[Work order 1]:
Translate the sentence "I see that 3 and 5 go into 15" from the factoring tutoring transcript into Spanish.
[Work order 2]:
In the factoring tutoring transcript, shorten the opening paragraph that begins "the key here is that the coefficients" while keeping its main facts.
[Work order 3]:
Write the next part of the factoring tutoring transcript, picking up after the tutor's last question about the combinations for the constant terms.

[Passage]:
Segment Open
[00:03:01] the key here is that the coefficients in front of the "x" terms in our factoring
[00:03:03] should multiply to 4
[00:03:07] so we could have 2,2
[00:03:09] what else could we have?

Guest (Customer)
[00:03:20] 1 and 4

Liz A (Tutor)
[00:03:34] yep, exactly!

Guest (Customer)
[00:04:12] I had not tried 1 and 4 yet

Liz A (Tutor)
[00:04:14] That's a good start. what else do we know here?

Guest (Customer)
[00:04:14] :-)
[00:04:35] I see that 3 and 5 go into 15
[00:04:45] and 3 and 3 go into 9
[00:04:51] so we have 3
[00:05:04] as a common factor between the middle and last term

Liz A (Tutor)
[00:05:24] good, that sounds about right. We need our last terms in our factoring
[00:05:34] to multiply to 9
[00:05:35] right?

Guest (Customer)
[00:05:44] yes that was a question I had.

Liz A (Tutor)
[00:06:09] yes, that's the case here. they don't need to add to 15, though, since we have coefficients that aren't 1 in front of the "r" terms

Guest (Customer)
[00:06:09] so using 1 and 4 for our "r^2

Liz A (Tutor)
[00:06:49] what are the combinations for our constant terms, first?
Segment Closed
[Data records]
Segment Open
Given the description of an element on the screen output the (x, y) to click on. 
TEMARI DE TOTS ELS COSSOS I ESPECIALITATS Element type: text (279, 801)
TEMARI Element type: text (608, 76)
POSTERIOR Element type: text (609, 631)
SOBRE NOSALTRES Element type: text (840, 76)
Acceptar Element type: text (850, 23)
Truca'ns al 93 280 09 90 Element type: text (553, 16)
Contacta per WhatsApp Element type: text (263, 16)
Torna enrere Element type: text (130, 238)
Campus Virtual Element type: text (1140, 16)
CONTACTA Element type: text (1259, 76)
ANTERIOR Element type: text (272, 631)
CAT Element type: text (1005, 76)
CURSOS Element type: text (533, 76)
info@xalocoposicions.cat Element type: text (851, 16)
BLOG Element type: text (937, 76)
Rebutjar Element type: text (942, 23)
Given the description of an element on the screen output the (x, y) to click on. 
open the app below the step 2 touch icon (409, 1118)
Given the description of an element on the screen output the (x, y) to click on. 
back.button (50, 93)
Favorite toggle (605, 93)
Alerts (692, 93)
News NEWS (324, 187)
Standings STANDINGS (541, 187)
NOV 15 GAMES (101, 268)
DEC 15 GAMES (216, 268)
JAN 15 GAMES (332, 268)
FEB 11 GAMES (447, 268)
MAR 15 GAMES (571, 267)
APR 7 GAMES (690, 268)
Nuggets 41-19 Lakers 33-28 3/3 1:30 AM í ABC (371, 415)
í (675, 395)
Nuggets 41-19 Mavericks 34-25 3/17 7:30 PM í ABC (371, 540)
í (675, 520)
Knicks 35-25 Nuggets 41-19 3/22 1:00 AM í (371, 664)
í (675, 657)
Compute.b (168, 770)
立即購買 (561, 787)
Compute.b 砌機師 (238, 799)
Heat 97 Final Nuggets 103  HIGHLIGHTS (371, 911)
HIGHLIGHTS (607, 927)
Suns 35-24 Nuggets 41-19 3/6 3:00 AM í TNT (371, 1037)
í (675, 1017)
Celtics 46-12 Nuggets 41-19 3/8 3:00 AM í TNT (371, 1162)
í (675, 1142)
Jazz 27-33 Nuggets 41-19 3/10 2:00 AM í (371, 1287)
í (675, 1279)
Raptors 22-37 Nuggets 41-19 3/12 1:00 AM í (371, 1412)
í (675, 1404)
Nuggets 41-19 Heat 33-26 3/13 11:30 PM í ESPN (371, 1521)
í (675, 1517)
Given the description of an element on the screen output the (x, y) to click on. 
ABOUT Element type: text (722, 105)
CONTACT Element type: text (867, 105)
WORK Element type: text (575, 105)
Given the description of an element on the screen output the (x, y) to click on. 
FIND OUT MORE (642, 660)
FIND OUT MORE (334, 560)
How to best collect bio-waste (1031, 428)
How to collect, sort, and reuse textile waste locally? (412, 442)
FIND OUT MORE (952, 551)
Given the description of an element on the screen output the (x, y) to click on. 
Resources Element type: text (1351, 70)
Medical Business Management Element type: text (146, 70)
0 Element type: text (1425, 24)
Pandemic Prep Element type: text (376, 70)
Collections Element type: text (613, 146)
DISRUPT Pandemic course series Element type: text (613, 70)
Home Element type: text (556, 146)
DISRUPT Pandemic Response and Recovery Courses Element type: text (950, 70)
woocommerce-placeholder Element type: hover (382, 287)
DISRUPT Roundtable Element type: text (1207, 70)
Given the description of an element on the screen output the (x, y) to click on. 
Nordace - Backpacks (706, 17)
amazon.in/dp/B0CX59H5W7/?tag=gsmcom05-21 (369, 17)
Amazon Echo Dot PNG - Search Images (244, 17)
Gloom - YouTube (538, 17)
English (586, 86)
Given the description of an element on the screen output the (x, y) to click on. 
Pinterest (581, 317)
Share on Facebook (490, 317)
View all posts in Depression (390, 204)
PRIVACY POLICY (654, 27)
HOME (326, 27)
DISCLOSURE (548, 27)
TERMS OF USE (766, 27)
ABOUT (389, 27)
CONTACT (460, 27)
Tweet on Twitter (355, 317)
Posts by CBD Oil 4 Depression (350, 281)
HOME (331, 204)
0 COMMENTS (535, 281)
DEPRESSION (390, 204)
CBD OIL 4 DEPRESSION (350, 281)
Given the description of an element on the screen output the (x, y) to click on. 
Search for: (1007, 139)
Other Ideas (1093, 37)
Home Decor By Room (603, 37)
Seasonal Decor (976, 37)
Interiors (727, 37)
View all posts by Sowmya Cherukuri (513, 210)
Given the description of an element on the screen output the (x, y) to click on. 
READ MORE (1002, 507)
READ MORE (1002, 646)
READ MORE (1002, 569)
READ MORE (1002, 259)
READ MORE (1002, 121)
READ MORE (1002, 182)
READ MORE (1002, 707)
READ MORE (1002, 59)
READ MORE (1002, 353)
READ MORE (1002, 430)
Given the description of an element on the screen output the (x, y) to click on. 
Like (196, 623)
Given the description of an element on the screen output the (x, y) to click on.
Segment Closed
[Written reply 1]:
Veo que 15 es divisible entre 3 y 5.

[Written reply 2]:
The coefficients of the "x" terms in the factoring must multiply to 4. One option is 2 and 2, and the tutor asks what else could work.

[Written reply 3]:
[00:06:50] 3,3
[00:06:51] what else?

Guest (Customer)
[00:07:10] 1,9 for 9

Liz A (Tutor)
[00:07:20] yep, those are both positive
[00:07:23] we could also have the negatives though, right?

Guest (Customer)
[00:07:30] yes

Liz A (Tutor)
[00:07:47] Can you tell based on the expression above which we'll have? both positive or both negative

Guest (Customer)
[00:08:06] I am going to say negative

Liz A (Tutor)
[00:08:11] yep. why?

Guest (Customer)
[00:08:18] becase 2 negatives = a positive
[00:08:32] and two negatives added are negative

Liz A (Tutor)
[00:08:46] exactly! We still get positive 9, but the only way we can get that -15 is if both our constants are negative

Guest (Customer)
[00:08:53] yes

Liz A (Tutor)
[00:09:05] OK. So, from here it's just a matter of testing combinations until we get to the right one
[00:10:16] Do you agree that these are all the possibilities we can have here?

Guest (Customer)
[00:10:26] yes. I am working on paper also

Liz A (Tutor)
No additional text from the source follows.